---- Page text

This got me thinking. Over the past 18 months I have been relentlessly researching what makes people tick. Not only what gets people out of bed in the morning, but what makes leap out with a smile on their face.
My experience however has so far been confined to the countries with which I am most familiar -namely the UK, Australia and North America. What about other leading nations? Does the same recipe apply in other countries with cultures very different from our own, such as the quirky island nation of Japan?
Well, I’m here for 6 weeks so what better time to dig deeper into what drives this curious country and learn more of their approach to pursuing happiness.
Lets start with some context. Japan is the world's 3rd largest economy. Its population of 127m has the world's highest life expectancy, the 3rd lowest infant mortality rate, a bunch of the world's top tech and auto companies and is one of the most educated in the world.
So all rosy then? Let’s look a little further.
Childhood - The Happiest Times Of Our Lives?

--------
---- Material for the task

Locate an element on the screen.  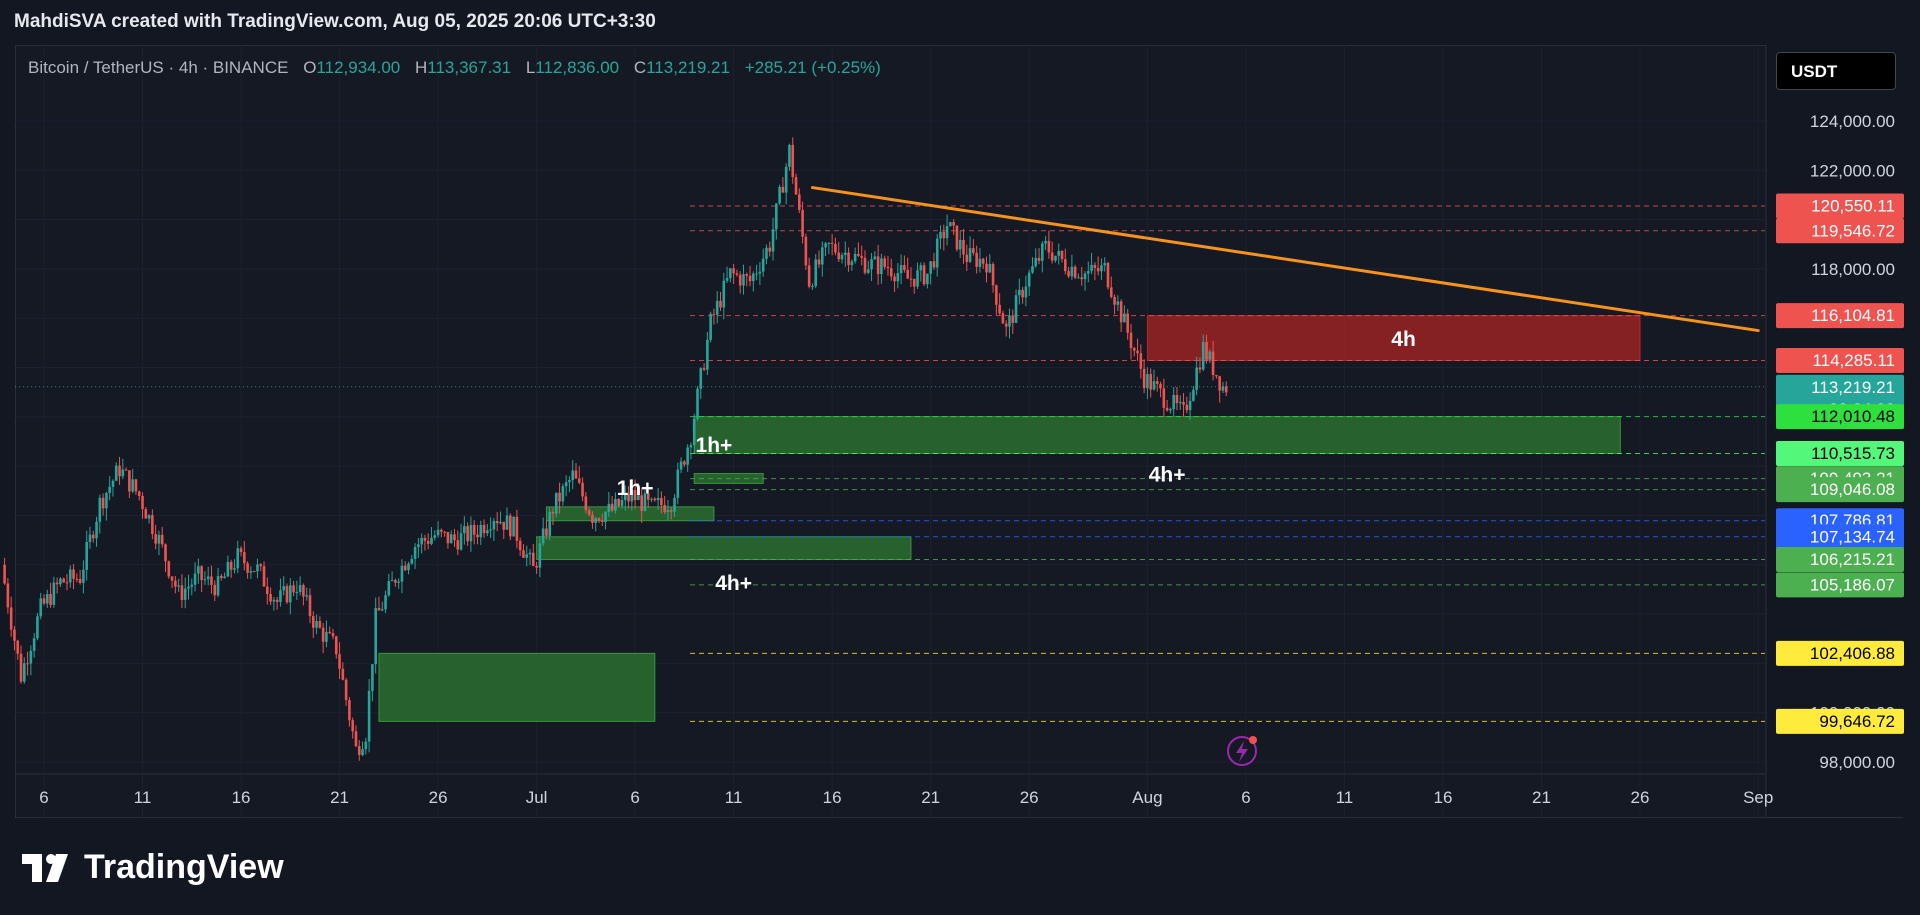
alert-dot is located at coordinates (1253, 740).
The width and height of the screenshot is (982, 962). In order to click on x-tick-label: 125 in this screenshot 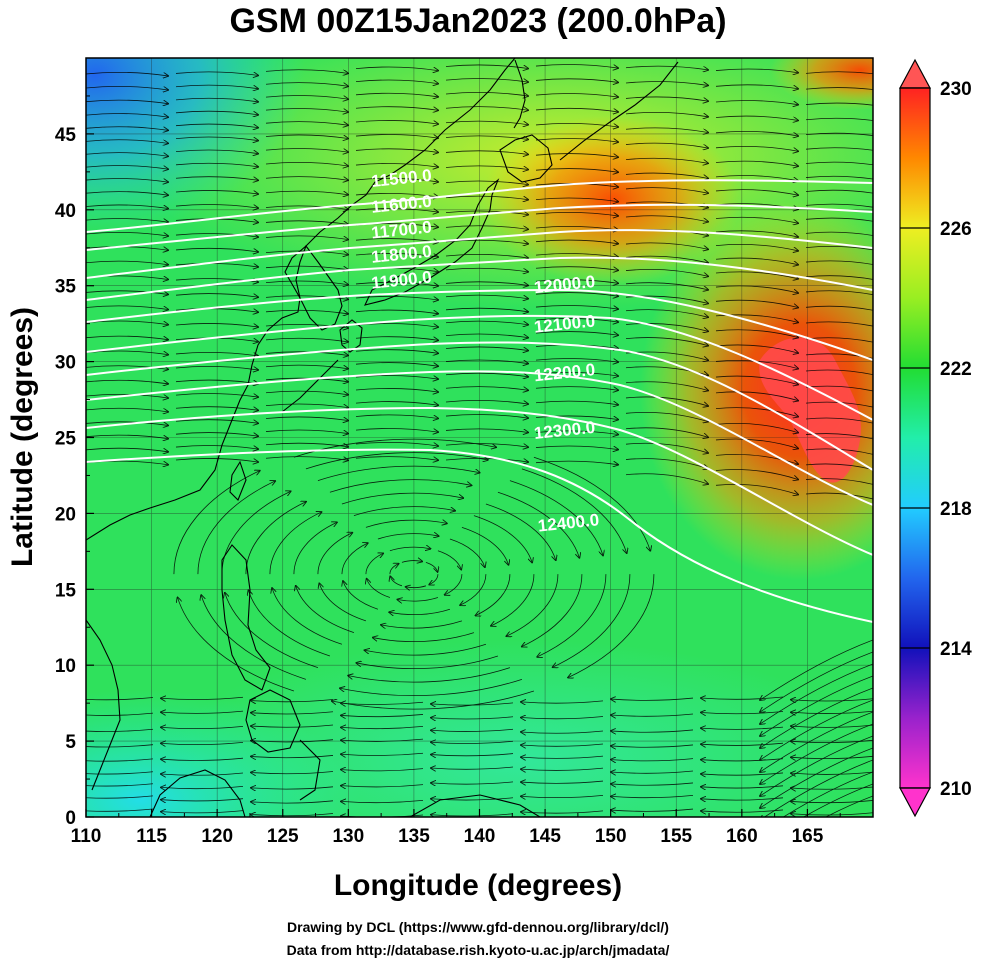, I will do `click(283, 836)`.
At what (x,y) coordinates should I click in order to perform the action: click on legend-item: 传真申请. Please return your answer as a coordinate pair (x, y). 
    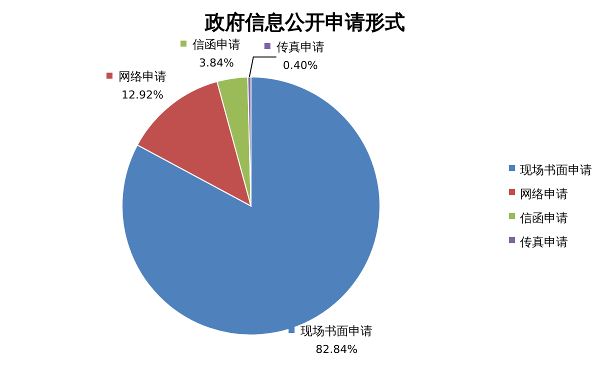
    Looking at the image, I should click on (538, 242).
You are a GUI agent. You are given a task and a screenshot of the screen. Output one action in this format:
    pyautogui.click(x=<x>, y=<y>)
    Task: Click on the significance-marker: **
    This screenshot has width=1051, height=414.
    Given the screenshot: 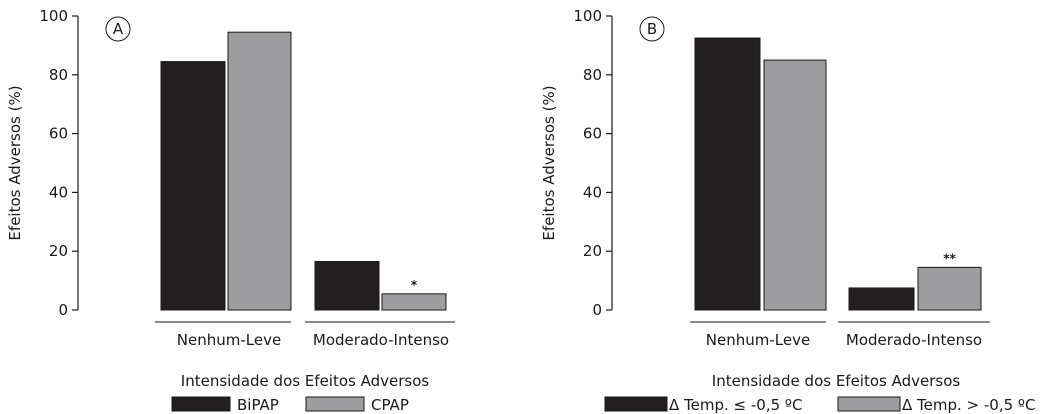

--------

▶ Job 1: Using the text about happiness in Japan, state whether each statement agrees with it: (a) the writer has spent the past 18 months researching what makes people tick; (b) the writer is staying in Japan for 6 months; (c) Japan is the world's second largest economy. Answer yes or no for each and quote the deciding words of the text.
▶ Job 2: From the entries, extract the lines starting with the line that contains "You are a GUI" and going on through the end of the entries, omitting the pictures.

▶ Your solution 1:
(a) Yes: "Over the past 18 months I have been relentlessly researching what makes people tick."
(b) No: "Well, I’m here for 6 weeks"
(c) No: "Japan is the world's 3rd largest economy."

▶ Your solution 2:
You are a GUI agent. You are given a task and a screenshot of the screen. Output one action in this format:
    pyautogui.click(x=<x>, y=<y>)
    Task: Click on the significance-marker: **
    This screenshot has width=1051, height=414.
    Given the screenshot: 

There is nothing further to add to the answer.